L’hommage aux « femmes de réconfort » hérisse les nationalistes japonais

reconfort

Par Philippe Mesmer, Tokyo, correspondance

L’installation à San Francisco, en 2017, d’une statue représentant les esclaves sexuelles de l’armée nipponne pendant la seconde guerre mondiale a entraîné la fin du jumelage de la ville californienne avec Osaka.

Le jumelage entre Osaka et San Francisco, c’est fini. Par une simple lettre adressée le 2 octobre à son homologue américaine London Breed, le maire de la ville de l’ouest du Japon, le très nationaliste Hirofumi Yoshimura, a mis fin au lien qui unissait les deux municipalités depuis 1957.

L’édile n’a pas goûté l’érection, en septembre 2017, dans la ville américaine d’une statue en l’honneur des Coréennes, Chinoises ou encore Philippines et Néerlandaises appelées « femmes de réconfort » par les Japonais, et contraintes à l’esclavage sexuel pour l’armée impériale japonaise du début des années 1930 à la fin de la seconde guerre mondiale.

Ce drame vécu par des dizaines de milliers de femmes à travers l’Asie – soit 200 000 selon des études coréennes, chiffre contesté par Tokyo – empoisonne les relations de l’Archipel avec ses voisins qui, eux, entretiennent le souvenir de cette tragédie, en dressant notamment des statues, dans différents pays. Les premières le furent en Corée du Sud. Il y en aurait aujourd’hui une quarantaine dans le monde, en Allemagne, en Chine, au Canada…

CE N’EST PAS LA PREMIÈRE FOIS QUE LE JAPON VOIT SES DÉMARCHES CONTRARIÉES. EN JANVIER 2017, IL A RAPPELÉ TEMPORAIREMENT SON AMBASSADEUR EN CORÉE DU SUD POUR UNE STATUE INSTALLÉE PRÈS DE SON CONSULAT À BUSAN.
La statue de San Francisco est une initiative des communautés coréenne, chinoise et philippine. En novembre 2017, le maire de l’époque, Ed Lee, en a fait un monument officiel de la Ville. Hirofumi Yoshimura l’avait déploré. « La relation de confiance a été complètement détruite. » Le premier ministre nippon, Shinzo Abe, connu pour ses positions révisionnistes, avait aussi réagi, qualifiant la décision de San Francisco de « profondément regrettable et opposée aux vues du gouvernement japonais ».

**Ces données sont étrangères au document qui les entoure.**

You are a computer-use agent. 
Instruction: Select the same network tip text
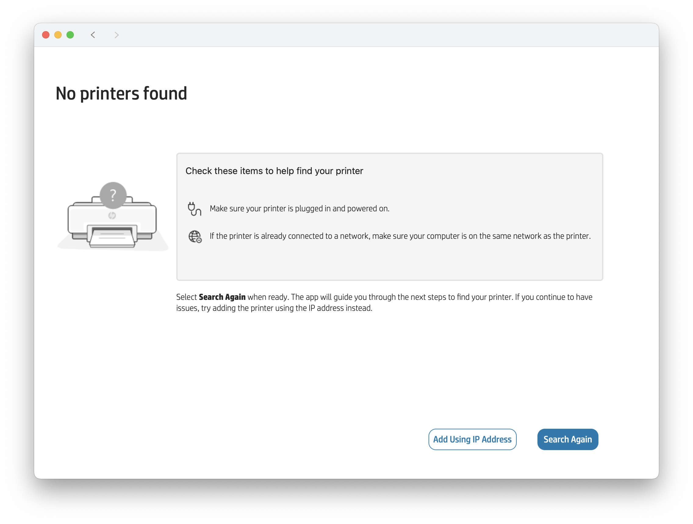coord(400,236)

« Horreurs de l’esclavage et du trafic sexuels »

Le décès le mois suivant d’Ed Lee avait calmé la polémique. Mais le maire d’Osaka a relancé l’affaire cet été auprès de sa nouvelle collègue de San Francisco, London Breed, avant de décider de mettre fin au jumelage. Car la ville californienne a de son côté réagi en soulignant l’importance de la statue, la décrivant comme « un symbole de la lutte à laquelle font face toutes les femmes qui ont été et sont contraintes de supporter les horreurs de l’esclavage et du trafic sexuels ».

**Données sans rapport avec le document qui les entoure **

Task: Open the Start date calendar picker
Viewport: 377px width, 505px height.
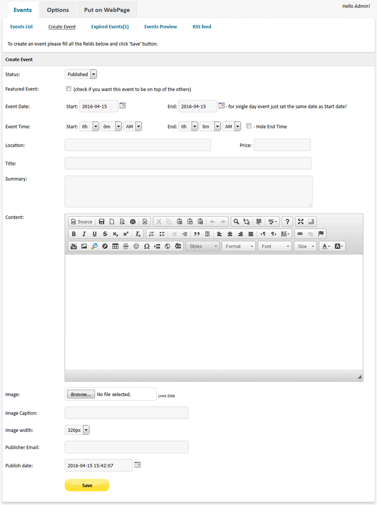Action: click(123, 105)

Ce n’est pas la première fois que le Japon voit ses démarches contrariées sur cette question. En janvier 2017, il avait rappelé temporairement son ambassadeur en Corée du Sud pour une statue installée près de son consulat à Busan, dans le sud du pays, en vain. Idem, quand il a protesté auprès de Séoul après que le Parlement sud-coréen eut fait du 14 août le Jour mémorial des victimes dites « femmes de réconfort ».

C’est à la fin des années 1980 que la question, longtemps tue, a été évoquée publiquement par d’anciennes victimes. En 1993, le gouvernement nippon avait reconnu l’existence de maisons closes militaires exploitant des femmes. Des excuses avaient été formulées. Shinzo Abe, qui était alors dans l’opposition, ne l’a jamais accepté. Son cabinet suit un positionnement plus dur. Le Japon, explique le ministère des affaires étrangères, conteste l’affirmation selon laquelle ces femmes furent contraintes. Ce fait n’aurait été confirmé par « aucun des documents identifiés par le gouvernement du Japon sur cette question ».

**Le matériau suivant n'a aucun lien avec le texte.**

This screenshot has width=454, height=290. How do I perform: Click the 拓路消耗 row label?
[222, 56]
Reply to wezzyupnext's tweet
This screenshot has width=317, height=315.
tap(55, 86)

En 2015, le cabinet Abe avait conclu un accord avec l’administration conservatrice sud-coréenne de la présidente Park Geun-hye (2013-2017), qui devait résoudre le différend « de manière irrémédiable et définitive ». Dès l’annonce de sa signature, il avait soulevé une vague d’indignation en Corée. Des victimes et leurs proches déploraient, et regrettent encore, que le Japon n’assumât pas sa responsabilité juridique dans ce dossier. Le président progressiste sud-coréen, Moon Jae-in, élu en mai 2017, a promis lors de sa campagne de revoir cet accord que la « majorité de Coréens du Sud n’approuve pas de cœur ».